Description: Carbon monoxide dehydrogenases (CODHs) catalyze the reversible conversion between carbon monoxide and carbon dioxide. These enzymes are additionally involved in autotrophic carbon fixation and energy conservation by the reductive acetyl-CoA pathway (Wood-Ljungdahl pathway), which enables acetogenic bacteria, autotrophic sulfate-reducing bacteria, planctomycetes as well as methanogenic archaea to grow on inorganic carbon sources.
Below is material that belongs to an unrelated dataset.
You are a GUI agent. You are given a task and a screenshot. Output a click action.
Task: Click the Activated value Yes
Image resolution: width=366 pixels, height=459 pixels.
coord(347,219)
Since the vast majority of microbes are still unculturable, the exploration of a large biochemical potential remains limited using culture-dependent or sequence-based methods. Applying metagenomic approaches for the investigation of genes and enzymes associated with the CODH expression and activation, may reveal an enormous potential among autotrophic unculturable organisms. Therefore, we here present the development of a novel colorimetric function-based screening approach to seek oxygen sensitive CODHs directly from metagenomes by detecting the oxidation of CO to CO2. For this purpose, three genomic fosmid libraries of Moorella thermoacetica, Desulfovibrio vulgaris and Rhodospirillum rubrum were constructed as references for CODH activity within different phyla. The CODH activity assay was performed in 96 Deep-Well plates using oxidized methyl viologen as an electron acceptor. Active CODH clones are then indicated by a blue color change upon the reduction of methyl viologen. The activity of recombinant CODHs from D. vulgaris clones has already been measured, suggesting that the developed screen suits Deltaproteobacteria. For the discovery of highly energetic and novel CODHs from the environment, the screening of a metagenomic fosmid library, derived from marine sediment of the Eckernförde Bay (Baltic Sea, Germany), was recently started.
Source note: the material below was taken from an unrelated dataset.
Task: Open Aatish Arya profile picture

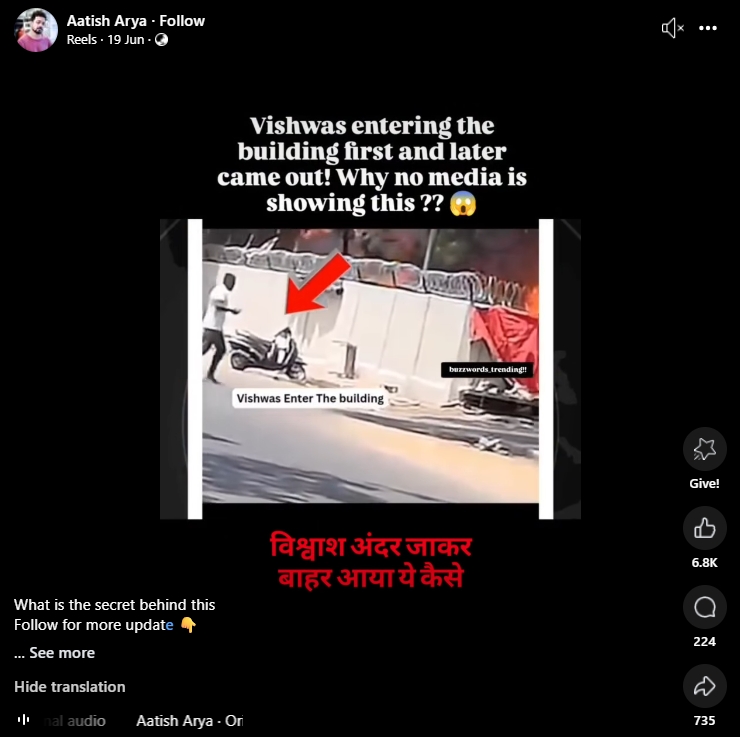Action: (x=36, y=30)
Description: Carbon monoxide dehydrogenases catalyze the reversible reaction of carbon monoxide (CO) and water to carbon dioxide (CO2), protons, and electrons. These enzymes are used by a variety of phylogenetically diverse aerobic and especially anaerobic microbes for autotrophic carbon fixation and energy conservation such as in the reductive acetyl-CoA pathway. Therefore, the enzymatic inventory involved in this CO metabolism is a promising resource for industrial as well as biotechnological applications as CODHs drive the conversion of the greenhouse gas CO2 into valuable commodities. However, given that the vast majority of microbes on earth are currently not cultured, identification of truly novel environmental CODH enzymes is limited and thus the exploration of a large biochemical potential remains inaccessible using present culture-dependent and sequence-based approaches. Facing this problem, we use a culture-independent method and apply an activity-based colorimetric screen that enables us to detect (novel) CODH enzymes from the environment. To investigate which CODHs from different microbial phyla can be targeted by this method, the screen was successfully applied to fosmid clones prepared with genomic material from Rhodospirillum rubrum, Desulfovibrio vulgaris, Moorella thermoacetica and Methanosarcina mazei. Our screen was then applied to two different metagenomic fosmid libraries constructed with both anoxic marine sediments from Eckernförde Bight (Baltic Sea, Germany) and material from hydrothermal vents (Sisters Peak, Mid-Atlantic-Ridge). Screening latter metagenomic fosmid library recently resulted in the detection of two putative CODH active fosmid clones, which will be further investigated, characterized, and optimized for application in electrochemical cells to potentially reduce anthropogenically emitted CO2.